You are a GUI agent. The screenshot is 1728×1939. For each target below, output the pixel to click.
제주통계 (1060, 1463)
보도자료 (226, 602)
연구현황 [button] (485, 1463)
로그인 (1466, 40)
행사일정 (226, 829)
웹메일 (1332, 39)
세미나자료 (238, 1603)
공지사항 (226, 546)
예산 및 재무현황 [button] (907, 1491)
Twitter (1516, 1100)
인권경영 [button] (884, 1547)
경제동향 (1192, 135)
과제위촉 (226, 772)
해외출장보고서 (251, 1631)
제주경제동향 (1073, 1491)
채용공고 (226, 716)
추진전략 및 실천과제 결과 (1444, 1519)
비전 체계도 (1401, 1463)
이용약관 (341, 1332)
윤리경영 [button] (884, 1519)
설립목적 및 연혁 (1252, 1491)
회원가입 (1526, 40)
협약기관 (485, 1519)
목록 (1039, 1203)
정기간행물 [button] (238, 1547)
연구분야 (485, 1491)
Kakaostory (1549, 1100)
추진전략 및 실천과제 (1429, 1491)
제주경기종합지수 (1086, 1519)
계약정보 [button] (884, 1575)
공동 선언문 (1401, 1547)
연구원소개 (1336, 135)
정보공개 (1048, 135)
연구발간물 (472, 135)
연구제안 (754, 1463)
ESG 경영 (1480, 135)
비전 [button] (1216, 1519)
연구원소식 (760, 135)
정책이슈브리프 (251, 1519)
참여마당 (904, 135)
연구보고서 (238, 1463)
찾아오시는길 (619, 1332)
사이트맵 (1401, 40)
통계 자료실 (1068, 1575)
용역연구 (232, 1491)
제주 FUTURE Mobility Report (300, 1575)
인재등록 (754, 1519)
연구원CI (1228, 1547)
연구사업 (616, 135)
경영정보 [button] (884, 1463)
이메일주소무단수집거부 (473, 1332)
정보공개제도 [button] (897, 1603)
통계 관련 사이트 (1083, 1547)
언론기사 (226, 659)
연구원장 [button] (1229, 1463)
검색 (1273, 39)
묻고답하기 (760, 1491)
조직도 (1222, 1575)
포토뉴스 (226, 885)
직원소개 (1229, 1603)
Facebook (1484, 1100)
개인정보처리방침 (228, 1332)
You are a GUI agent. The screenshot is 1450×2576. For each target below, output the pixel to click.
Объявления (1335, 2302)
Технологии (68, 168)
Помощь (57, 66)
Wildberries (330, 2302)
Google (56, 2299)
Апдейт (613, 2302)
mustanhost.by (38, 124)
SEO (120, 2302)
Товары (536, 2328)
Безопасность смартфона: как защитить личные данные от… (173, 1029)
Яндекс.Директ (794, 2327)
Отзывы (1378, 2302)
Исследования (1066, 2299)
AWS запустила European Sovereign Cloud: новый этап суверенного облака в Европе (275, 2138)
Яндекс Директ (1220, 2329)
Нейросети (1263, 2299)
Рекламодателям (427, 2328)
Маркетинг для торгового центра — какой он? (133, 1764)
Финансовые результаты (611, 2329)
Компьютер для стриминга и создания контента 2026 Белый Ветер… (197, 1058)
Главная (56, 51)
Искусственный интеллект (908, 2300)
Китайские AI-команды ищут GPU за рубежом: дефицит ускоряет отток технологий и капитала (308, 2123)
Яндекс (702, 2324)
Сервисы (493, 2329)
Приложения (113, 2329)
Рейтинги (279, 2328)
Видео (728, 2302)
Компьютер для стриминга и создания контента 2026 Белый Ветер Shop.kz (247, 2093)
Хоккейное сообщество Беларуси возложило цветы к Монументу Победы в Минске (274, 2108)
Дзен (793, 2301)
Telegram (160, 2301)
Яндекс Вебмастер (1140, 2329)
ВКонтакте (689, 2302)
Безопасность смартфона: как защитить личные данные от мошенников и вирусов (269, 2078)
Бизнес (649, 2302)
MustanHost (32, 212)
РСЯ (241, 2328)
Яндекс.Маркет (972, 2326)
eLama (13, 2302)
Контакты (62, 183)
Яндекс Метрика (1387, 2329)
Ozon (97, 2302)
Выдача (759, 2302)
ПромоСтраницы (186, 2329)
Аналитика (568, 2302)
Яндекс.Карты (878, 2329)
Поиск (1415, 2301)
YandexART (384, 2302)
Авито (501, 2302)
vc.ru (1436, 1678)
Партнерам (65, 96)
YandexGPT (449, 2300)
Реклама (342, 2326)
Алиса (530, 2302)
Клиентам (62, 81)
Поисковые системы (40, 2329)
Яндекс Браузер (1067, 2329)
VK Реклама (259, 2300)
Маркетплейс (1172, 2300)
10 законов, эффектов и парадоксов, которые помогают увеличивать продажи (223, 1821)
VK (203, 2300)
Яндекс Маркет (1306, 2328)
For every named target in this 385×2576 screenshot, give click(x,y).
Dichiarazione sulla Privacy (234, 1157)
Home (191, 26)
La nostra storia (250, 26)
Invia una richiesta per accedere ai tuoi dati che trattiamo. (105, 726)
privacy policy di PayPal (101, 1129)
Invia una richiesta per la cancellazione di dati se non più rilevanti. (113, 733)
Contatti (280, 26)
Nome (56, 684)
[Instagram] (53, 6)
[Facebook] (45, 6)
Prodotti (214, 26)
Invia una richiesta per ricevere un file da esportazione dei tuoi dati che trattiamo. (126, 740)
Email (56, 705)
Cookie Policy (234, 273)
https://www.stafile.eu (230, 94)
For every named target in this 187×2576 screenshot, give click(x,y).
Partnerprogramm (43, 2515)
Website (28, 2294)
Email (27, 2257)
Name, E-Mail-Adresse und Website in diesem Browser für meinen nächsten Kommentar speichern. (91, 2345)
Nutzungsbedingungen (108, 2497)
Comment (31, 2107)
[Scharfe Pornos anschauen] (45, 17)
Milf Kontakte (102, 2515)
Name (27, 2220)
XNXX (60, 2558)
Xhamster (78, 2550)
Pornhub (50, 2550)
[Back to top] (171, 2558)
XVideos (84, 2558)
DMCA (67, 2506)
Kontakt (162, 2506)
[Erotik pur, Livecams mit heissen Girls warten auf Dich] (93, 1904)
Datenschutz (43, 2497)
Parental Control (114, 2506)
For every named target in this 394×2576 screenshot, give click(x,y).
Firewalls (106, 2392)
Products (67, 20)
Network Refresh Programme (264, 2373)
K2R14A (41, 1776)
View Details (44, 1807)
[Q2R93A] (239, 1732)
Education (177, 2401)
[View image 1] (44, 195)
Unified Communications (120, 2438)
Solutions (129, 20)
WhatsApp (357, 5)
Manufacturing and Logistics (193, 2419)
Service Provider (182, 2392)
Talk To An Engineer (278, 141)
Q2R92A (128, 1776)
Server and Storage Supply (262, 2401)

------------------------

Required action:
All that is wanted is a faithful reproduction of the line above with "Яндекс Вебмастер (1140, 2329)", the line with "Яндекс Метрика (1387, 2329)", and every line in between.

Exercise solution:
Яндекс Вебмастер (1140, 2329)
ВКонтакте (689, 2302)
Безопасность смартфона: как защитить личные данные от мошенников и вирусов (269, 2078)
Бизнес (649, 2302)
MustanHost (32, 212)
РСЯ (241, 2328)
Яндекс.Маркет (972, 2326)
eLama (13, 2302)
Контакты (62, 183)
Яндекс Метрика (1387, 2329)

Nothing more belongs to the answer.